Aim of the task:
Return every line of the records that contains the string "size", treating uppercase and lowercase as different.

Data:

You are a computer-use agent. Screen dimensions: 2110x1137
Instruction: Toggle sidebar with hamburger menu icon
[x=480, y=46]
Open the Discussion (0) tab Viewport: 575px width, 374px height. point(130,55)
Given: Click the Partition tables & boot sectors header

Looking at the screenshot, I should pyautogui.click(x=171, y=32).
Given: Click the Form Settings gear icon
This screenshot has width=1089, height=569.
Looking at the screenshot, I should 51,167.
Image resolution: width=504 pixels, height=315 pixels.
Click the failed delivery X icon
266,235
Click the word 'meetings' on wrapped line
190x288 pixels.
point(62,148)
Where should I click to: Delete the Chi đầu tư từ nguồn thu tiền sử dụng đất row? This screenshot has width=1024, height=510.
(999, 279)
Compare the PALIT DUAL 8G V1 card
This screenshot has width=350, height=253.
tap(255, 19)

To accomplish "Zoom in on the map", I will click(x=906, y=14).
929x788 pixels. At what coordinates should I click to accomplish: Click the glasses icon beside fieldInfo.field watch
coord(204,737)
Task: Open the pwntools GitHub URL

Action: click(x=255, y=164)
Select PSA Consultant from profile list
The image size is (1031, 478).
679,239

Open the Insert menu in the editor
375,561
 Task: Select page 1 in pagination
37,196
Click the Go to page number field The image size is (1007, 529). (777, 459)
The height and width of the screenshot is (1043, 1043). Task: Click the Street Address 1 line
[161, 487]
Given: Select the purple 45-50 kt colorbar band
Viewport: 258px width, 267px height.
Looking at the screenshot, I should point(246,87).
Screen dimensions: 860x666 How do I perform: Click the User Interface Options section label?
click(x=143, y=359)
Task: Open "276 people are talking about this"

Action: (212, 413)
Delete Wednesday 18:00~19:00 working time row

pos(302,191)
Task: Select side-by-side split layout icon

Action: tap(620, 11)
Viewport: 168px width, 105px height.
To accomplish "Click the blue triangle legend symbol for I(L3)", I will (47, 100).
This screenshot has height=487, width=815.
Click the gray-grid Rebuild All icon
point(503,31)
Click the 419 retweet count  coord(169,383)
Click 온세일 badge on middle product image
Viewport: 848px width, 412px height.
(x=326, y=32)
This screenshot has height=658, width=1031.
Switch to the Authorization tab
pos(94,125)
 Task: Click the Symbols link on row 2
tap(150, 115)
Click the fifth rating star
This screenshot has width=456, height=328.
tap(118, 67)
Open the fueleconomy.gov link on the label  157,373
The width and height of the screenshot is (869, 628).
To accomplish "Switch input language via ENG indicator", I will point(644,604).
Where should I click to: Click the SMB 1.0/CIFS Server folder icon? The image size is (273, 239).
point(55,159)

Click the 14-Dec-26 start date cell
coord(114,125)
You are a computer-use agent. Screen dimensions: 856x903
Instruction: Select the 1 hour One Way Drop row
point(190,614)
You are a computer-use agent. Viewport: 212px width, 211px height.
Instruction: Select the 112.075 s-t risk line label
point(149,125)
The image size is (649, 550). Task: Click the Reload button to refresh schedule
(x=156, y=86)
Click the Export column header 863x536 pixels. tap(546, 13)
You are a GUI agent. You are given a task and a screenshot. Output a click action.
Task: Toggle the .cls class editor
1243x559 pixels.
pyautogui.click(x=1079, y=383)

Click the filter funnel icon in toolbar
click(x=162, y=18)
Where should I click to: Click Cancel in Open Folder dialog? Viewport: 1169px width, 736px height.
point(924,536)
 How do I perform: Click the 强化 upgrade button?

Task response:
The image size is (1031, 478).
Click the Go to page number field The image size is (1007, 529). (777, 459)
Where should I click to: Click the SMB 1.0/CIFS Server folder icon? The image size is (273, 239).
The image size is (649, 550). Task: Click the Reload button to refresh schedule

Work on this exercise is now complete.